Владимир Алексеевич Гиляровский не по книгам знал свою родину, ее людей, не из окон вагонов смотрел российские светлые дали, таинственные леса, овеянные легендами степные просторы… Годы и годы ходил он в молодости по земле своей родины, ходил, а не ездил. Сменялись города, села, деревни, станицы, хутора, и снова на горизонте вставали города и снова дороги…
Ученики московского Училища живописи, ваяния и зодчества[1] дивились, как мог он по их пейзажным этюдам узнавать изображенный на холсте край русской земли, узнавать с точностью до уезда. Мог.
Один кавказский друг говорил в шутку Гиляровскому: «Тебе надо ноги переломать — сидеть будешь, писать будешь».

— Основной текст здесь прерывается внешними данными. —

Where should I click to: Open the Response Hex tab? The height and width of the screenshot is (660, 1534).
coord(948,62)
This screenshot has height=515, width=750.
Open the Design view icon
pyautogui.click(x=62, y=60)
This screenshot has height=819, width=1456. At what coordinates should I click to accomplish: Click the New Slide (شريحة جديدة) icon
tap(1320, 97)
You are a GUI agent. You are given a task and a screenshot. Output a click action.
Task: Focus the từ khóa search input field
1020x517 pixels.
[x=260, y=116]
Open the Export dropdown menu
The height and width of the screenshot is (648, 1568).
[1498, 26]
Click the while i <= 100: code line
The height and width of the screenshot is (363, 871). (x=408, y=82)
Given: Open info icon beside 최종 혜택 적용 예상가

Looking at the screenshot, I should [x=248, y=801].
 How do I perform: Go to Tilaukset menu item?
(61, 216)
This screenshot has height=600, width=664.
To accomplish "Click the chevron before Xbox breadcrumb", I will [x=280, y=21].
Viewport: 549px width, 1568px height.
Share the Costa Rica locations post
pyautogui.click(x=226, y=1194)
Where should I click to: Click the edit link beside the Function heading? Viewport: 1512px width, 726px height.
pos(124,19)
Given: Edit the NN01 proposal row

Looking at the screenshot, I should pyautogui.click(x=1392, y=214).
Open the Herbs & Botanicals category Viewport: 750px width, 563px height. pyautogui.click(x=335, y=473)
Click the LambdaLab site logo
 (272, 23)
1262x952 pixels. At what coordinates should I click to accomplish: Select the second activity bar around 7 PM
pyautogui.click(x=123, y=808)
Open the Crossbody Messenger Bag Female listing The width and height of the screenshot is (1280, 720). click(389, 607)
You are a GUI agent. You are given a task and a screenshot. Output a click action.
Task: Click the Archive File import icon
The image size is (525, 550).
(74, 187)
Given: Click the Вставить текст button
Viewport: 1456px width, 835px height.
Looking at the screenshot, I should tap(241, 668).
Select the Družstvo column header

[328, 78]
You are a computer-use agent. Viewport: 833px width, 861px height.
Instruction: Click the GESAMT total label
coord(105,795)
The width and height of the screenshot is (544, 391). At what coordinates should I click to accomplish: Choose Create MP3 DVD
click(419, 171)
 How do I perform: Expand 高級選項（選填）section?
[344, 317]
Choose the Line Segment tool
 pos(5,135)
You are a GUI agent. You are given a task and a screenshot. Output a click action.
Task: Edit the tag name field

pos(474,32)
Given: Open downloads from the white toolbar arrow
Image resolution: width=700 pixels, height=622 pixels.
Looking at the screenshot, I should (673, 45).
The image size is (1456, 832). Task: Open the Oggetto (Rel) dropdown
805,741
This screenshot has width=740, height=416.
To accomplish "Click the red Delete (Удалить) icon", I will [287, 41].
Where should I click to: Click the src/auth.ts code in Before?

Случалось, ломал. Поправлялся быстро и снова в путь. Только когда перевалило за семьдесят, остановился. Переходил из комнаты в комнату своего дома в Столешниковом переулке Москвы и прислушивался к шуму, который доносился с улицы.
Любил дядя Гиляй Столешников переулок. Здесь, словно разлив, широкий и полноводный, шумела человеческая река. Ограниченная высокими берегами домов, она не прекращала стремительного движения во все времена года, во все часы дня. И радовался дядя Гиляй шуму человеческой жизни, он нарушал домашнюю тишину, возвращал бодрость, забывалось недомогание.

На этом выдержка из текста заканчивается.